# bleed control



## Phinnster (Feb 20, 2013)

any one use this before?

doing a new pre primed rough side out job. It will be a medium grey color ( not yet picked)

i am pretty confident after two coats of a solid stain the color will hide any bleed issues. I am trying to not have to re oil prime.

will bleed control help in the stain if i do not oil prime?
thanks


----------



## CApainter (Jun 29, 2007)

Phinnster said:


> any one use this before?
> 
> doing a new pre primed rough side out job. It will be a medium grey color ( not yet picked)
> 
> ...


Before you get dumped into the DIY abyss, what is the "bleed control" product you're using?


----------



## DeanV (Apr 18, 2007)

It is an XIM paint additive to make latex/acrylic paints resist tannin bleed.
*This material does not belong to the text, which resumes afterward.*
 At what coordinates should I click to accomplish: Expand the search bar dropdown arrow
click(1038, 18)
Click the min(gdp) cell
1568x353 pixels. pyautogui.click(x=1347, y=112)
It is supposed to migrate into the wood surface and bond with tannin, locking it in place. I have used it on a white house that had issues with tannin bleed, but I am not certain if it did the trick or not. It was painted twice with solid oil stain and oil primers first, then I tried spot priming and using the Bleed Control. 
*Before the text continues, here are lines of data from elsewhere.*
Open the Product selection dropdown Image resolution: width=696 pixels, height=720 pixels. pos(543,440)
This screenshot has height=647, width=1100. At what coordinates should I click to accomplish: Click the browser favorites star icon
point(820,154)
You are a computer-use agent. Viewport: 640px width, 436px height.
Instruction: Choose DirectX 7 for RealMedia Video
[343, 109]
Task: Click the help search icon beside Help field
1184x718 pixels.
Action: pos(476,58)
I think it is designed to be in the first coat on raw wood to work best though, not certain if it works as intended over previously coated stuff.

Not enough experience with it to know if it really helps or not. All I know is that sometimes, a repaint of acrylic seams to stop tannin bleed more than another coat of oil for some reason in without Bleed Control 100.


----------



## Phinnster (Feb 20, 2013)

thanks dean
it seemed like a silly idea in the first place.. I went back through search engine and it also seems bleed control can mess with the paint if not used quick enough after mixing
thanks!


----------



## DeanV (Apr 18, 2007)

Do not worry about the paint gelling. It does not happen quickly from what I saw. I do not remember how much I mixed at a time, but we never had it gel and ruin any paint on us.


----------